How to install pyspark
Note We will assume here that you are using Ubuntu with bash. Therefore default shell
configuration file is ~/.bashrc. If you are using Mac with standard configuration, then you would
need to use ~/.bash_profile. And finally if you are using zshell then you most likely know what
to do (use ~/.zshrc or ./.zshenv).
Download spark
First you need to download spark from
https://spark.apache.org/downloads.html
wherever you want. I’ll download it to ~\programs. Then unpack it there. You can do this, for
example by calling:
cd ~/programs
tar zxvf spark-2.4.0-bin-hadoop2.7.tgz
rm spark-2.4.0-bin-hadoop2.7.tgz
Then I will create symbolic link to it by calling
ln -s ~/programs/spark-2.4.0-bin-hadoop2.7 ~/programs/spark
In ~/.bashrc you need to add the following lines:
export SPARK_HOME="$HOME/programs/spark"
export PATH=$SPARK_HOME/bin:$PATH
Pyspark
We assume that you are using pyenv. Instruction to install it are here:
http://bartek-blog.github.io/python/virtualenv/2018/08/18/Pyenv-and-VirtualEnvs.html
So let’s create environment for pyspark.
pyenv shell 3.6.8
mkvirtualenv py3.6-spark
pip install pyspark jupyter
Now, you can test if you can enter pyspark shell by simply running pyspark.
Mac
On mac we can additionally install numpy, scipy and sklearn form intel.
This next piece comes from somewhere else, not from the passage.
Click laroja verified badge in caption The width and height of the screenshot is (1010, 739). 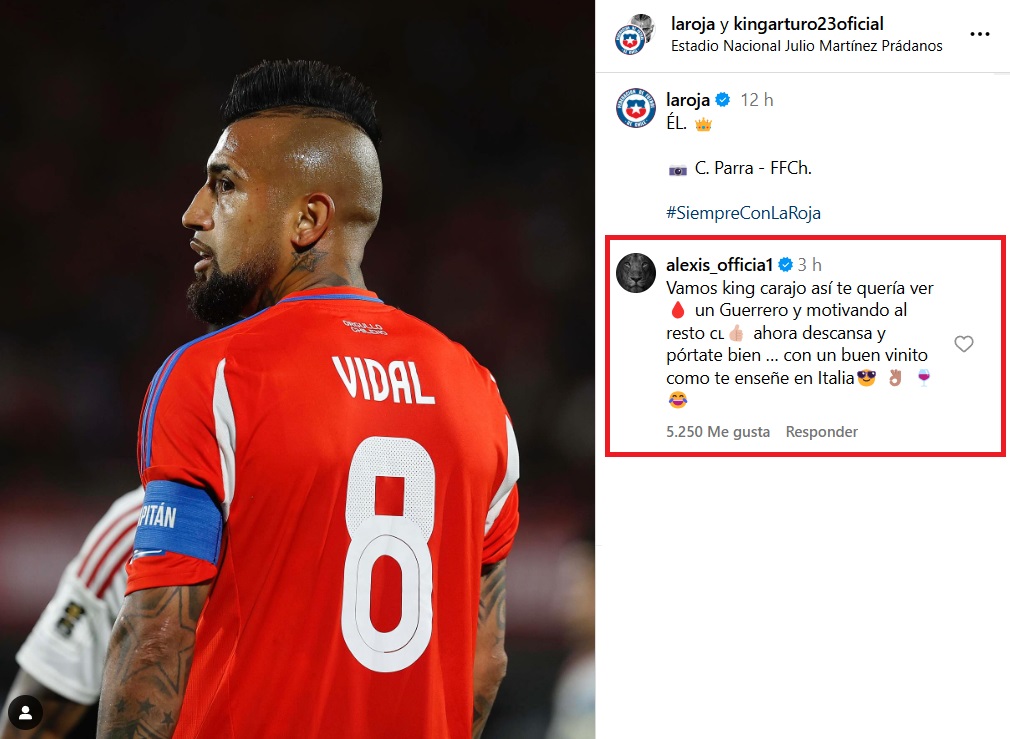[x=723, y=100]
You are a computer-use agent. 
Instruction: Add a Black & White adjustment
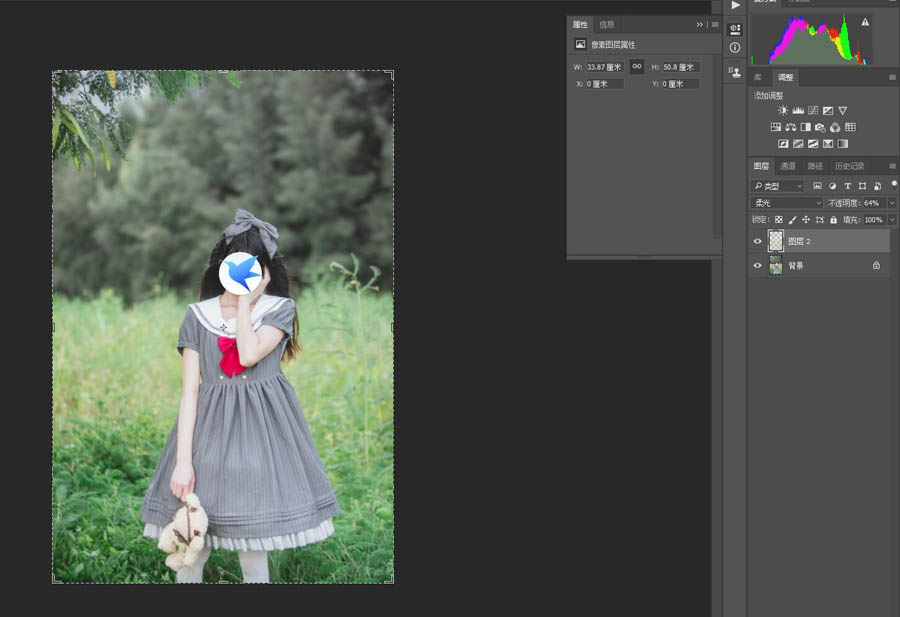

pip install intel-numpy intel-scipy intel-scikit-learn pandas
Ubuntu
Unfortunatelly they does not work well with Ubuntu and pyspark, so w should install:
pip install pyspark jupyter pandas numpy scipy scikit-learn jupyter_contrib_nbextensions
Jupyter
If you want directly launch jupyter directly when running pyspark you can add the following lines
in ~/.bashrc:
export PYSPARK_DRIVER_PYTHON=jupyter
export PYSPARK_DRIVER_PYTHON_OPTS='notebook'